Jakarta (ANTARA News) - Anggota Komisi X DPR RI, Abdul Kadir Karding menilai, anggaran pendidikan sebesar 20 persen dari APBN kurang tepat sasaran dan fokus.

Indikasi kurang tepatnya sasaran tersebut bisa dilihat saat ini di mana masih banyak anak yang tidak bisa sekolah karena alasan biaya, fasilitas sekolah yang kurang, dan kualitas guru yang belum juga meningkat.

"Di berbagai daerah, saya masih menemukan anak yang tidak bisa sekolah karena tidak punya uang. Saya bingung anggaran pendidikan begitu besar, tapi kok masih ada saja anak tidak bisa sekolah karena alasan biaya," kata Karding di Gedung MPR/DPR/DPD RI, Jakarta, Senin.

■ BAGIAN DATA:
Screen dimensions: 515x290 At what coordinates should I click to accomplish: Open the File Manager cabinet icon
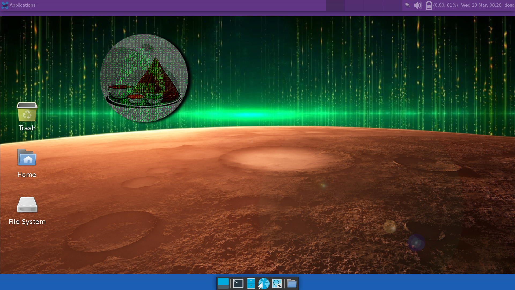251,283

■ TUJUAN LATIHAN: Salin kembali bagian teks sumber yang dimulai pada kata-kata berisi "Jakarta (ANTARA News)" dan berakhir setelah "RI, Jakarta, Senin.", lalu ubah "anggaran pendidikan" menjadi "dana pendidikan".

■ CONTOH JAWABAN:
Jakarta (ANTARA News) - Anggota Komisi X DPR RI, Abdul Kadir Karding menilai, dana pendidikan sebesar 20 persen dari APBN kurang tepat sasaran dan fokus.

Indikasi kurang tepatnya sasaran tersebut bisa dilihat saat ini di mana masih banyak anak yang tidak bisa sekolah karena alasan biaya, fasilitas sekolah yang kurang, dan kualitas guru yang belum juga meningkat.

"Di berbagai daerah, saya masih menemukan anak yang tidak bisa sekolah karena tidak punya uang. Saya bingung dana pendidikan begitu besar, tapi kok masih ada saja anak tidak bisa sekolah karena alasan biaya," kata Karding di Gedung MPR/DPR/DPD RI, Jakarta, Senin.